Muchos de los ruidos que nuestro
cuerpo hace son importantes para hacer diagnósticos. Por ejemplo, los ruidos
que produce el aparato respiratorio: desde el ronquido hasta los estertores,
desde el suspiro hasta la tos. Podemos ir al estornudo del alérgico y peor aún,
al del gripiento. El murmullo respiratorio pasea entre las crepitaciones pulmonares
y el “cof cof” cavernoso del bacilo de Koch… Así, el médico, con estetoscopio en
oreja, puede decir: tuberculosis, asma, enfisema, neumonía, bronquitis o
derrame...
El sistema circulatorio es el primero
en producir ruidos antes del nacimiento. Desde el veintiún día de la concepción
se oyen los latidos cardiacos y en el ultrasonido se ve como un aleteo de
mariposa; llega a tener 150 latidos por minuto. Aunque en el adulto disminuye
entre 70 y 90. Así, existen el primero, segundo, tercero y cuarto ruidos cardiacos
que hablan de válvulas que se cierran y válvulas que se abren para dejar pasar al
torrente sanguíneo. Y sí que es un torrente, hasta que se detiene y deja mudo al
cuerpo. Cuando los ruidos no están bien aparece la anormalidad con nombres de
soplos, frotes, retumbos, chasquidos, ruidos desdoblados y plops si de tumor
intracardiaco se trata.

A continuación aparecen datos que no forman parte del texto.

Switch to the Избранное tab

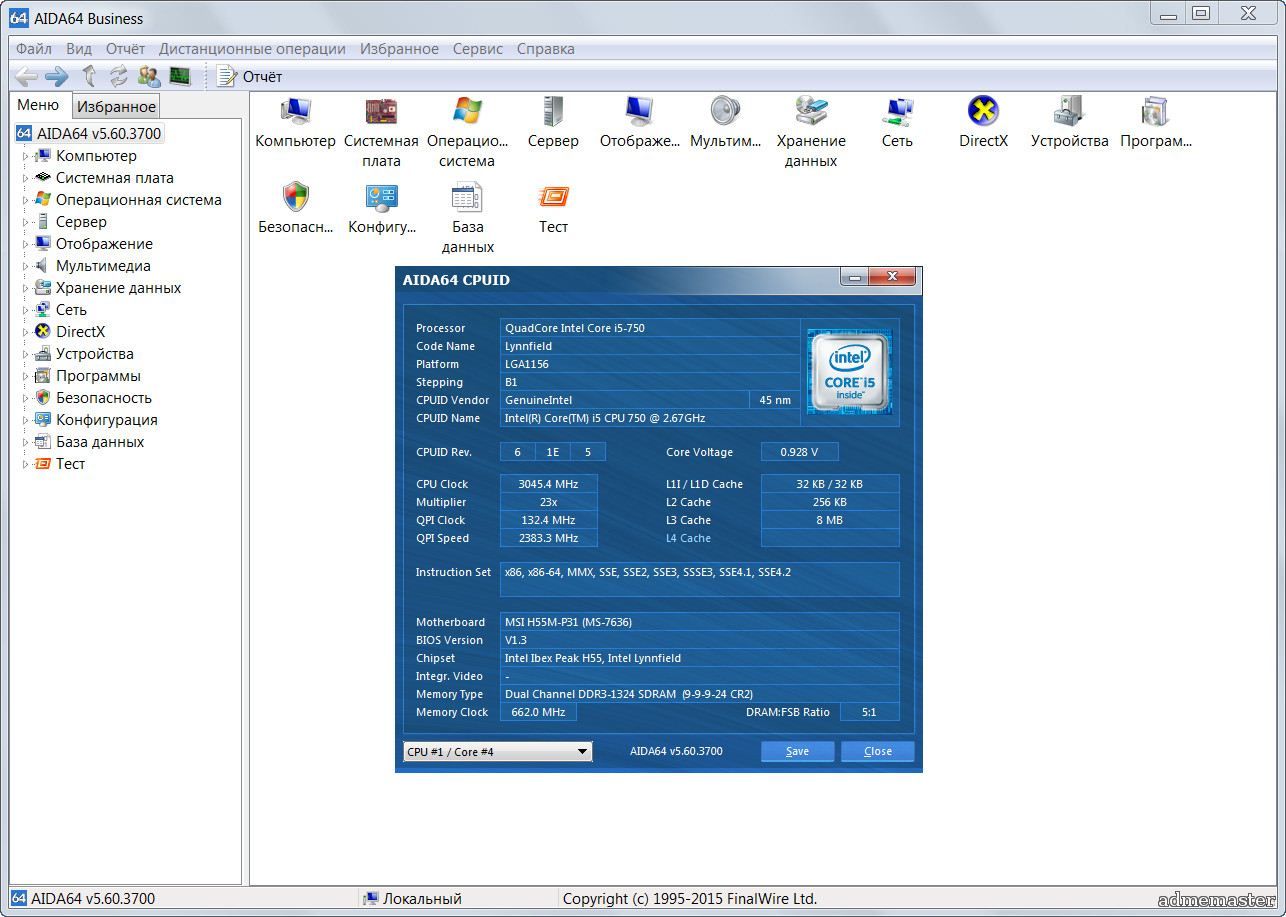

Escuchamos la sístole y la diástole.
Quizá
los ruidos más desagradable son los del aparato digestivo. Principalmente los
sonidos provenientes de los gases digestivos. Ya sea expulsado por arriba o por
abajo se habla de las más desagradables porquerías del cuerpo. Y al ser
precisamente lo sucio, lo cochino, es alimento de la risa familiar, o, de la risa
pagada de los cuentachistes con públicos escatológicos. El bruxismo o rechinar
de dientes; el borborigmo o las tripas que gruñen, porque tienen hambre,
diarrea, colitis o simplemente porque están vivan. Hasta que se paralizan
porque algunos se van muriendo por partes. Lo mejor será morir completo y de
una sola vez.
Tuve un maestro que aseguraba que el
sonido de la micción era suficiente para saber la edad, el sexo y las
enfermedades de las personas. Decía que con solo oír el “chis”, analizando su
fuerza, continuidad y el goteo terminal, se podría saber si era hombre o mujer,
joven o viejo, multípara, diabético u hombre con hipertrofia prostática. Tal
vez sea sólo una exageración, tal vez.
La vida está dada por decibeles. El
silencio existe para que el sonido se manifieste en la música, en el canto, en
el baile, en el aplauso. Somos seres sonoros cuando reímos, gritamos, comemos,
besamos y hacemos el amor o el sexo. Pero lo más importante es el sonido del
lenguaje hablado que nos diferencia de los otros animales.